Optimal Sparse Decision Trees

Primary LanguagePython

Optimal Sparse Decision Trees (OSDT)

This accompanies the paper, "Optimal Sparse Decision Trees" by Xiyang Hu, Cynthia Rudin, and Margo Seltzer.

It appeared in the 2019 NeurIPS conference

Dependencies

  • gmp (GNU Multiple Precision Arithmetic Library)
  • mpfr (GNU MPFR Library for multiple-precision floating-point computations; depends on gmp)
  • libmpc (GNU MPC for arbitrarily high precision and correct rounding; depends on gmp and mpfr)
  • gmpy2 (GMP/MPIR, MPFR, and MPC interface to Python 2.6+ and 3.x)

Main function

The main function is the bbound() function in osdt.py.

Arguments

[x] The features of the training data.

[y] The labels of the training data.

[lamb] The regularization parameter lambda of the objective function.

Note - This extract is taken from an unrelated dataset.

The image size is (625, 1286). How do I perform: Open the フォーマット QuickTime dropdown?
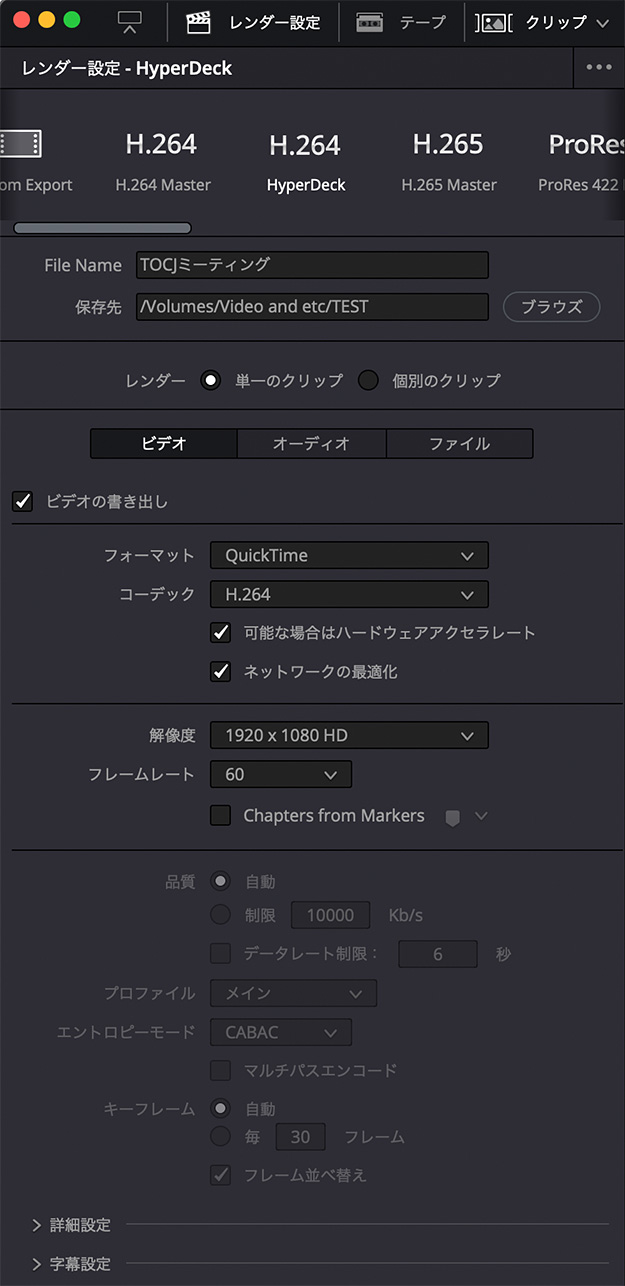tap(349, 556)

[prior_metric] The scheduling policy.

  • Use curiosity to prioritize by curiosity (see Section 5 of our paper).
  • Use bound to prioritize by the lower bound.
  • Use objective to prioritize by the objective.
  • Use FIFO for first-in-first-out search.

[MAXDEPTH] Maximum depth of the tree. Default value is float('Inf').

[MAX_NLEAVES] Maximum number of leaves of the tree. Default value is float('Inf').

[niter] Maximum number of tree evaluations. Default value is float('Inf').

[logon] Record relevant trees and values during the execution. Default if False.

[support] Turn on Lower bound on leaf support. Default is True.

[incre_support] Turn on Lower bound on incremental classification accuracy. Default is True.

[accu_support] Turn on Lower bound on classification accuracy. Default is True.

[equiv_points] Turn on Equivalent points bound. Default is True.

[lookahead] Turn on Lookahead bound. Default is True.

[lenbound] Turn on Prefix-specific upper bound on number of leaves. Default is True.

[timelimit] Time limit on the running time. Default is True.

[init_cart] Initialize with CART. Default is True.

Example test code

We provide our test code in test_accuracy.py.

Dataset

See data/preprocessed/.

We used 7 datasets: Five of them are from the UCI Machine Learning Repository (tic-tac-toc, car evaluation, monk1, monk2, monk3). The other two datasets are the ProPublica recidivism data set and the Fair Isaac (FICO) credit risk datasets. We predict which individuals are arrested within two years of release ({N = 7,215}) on the recidivism data set and whether an individual will default on a loan for the FICO dataset.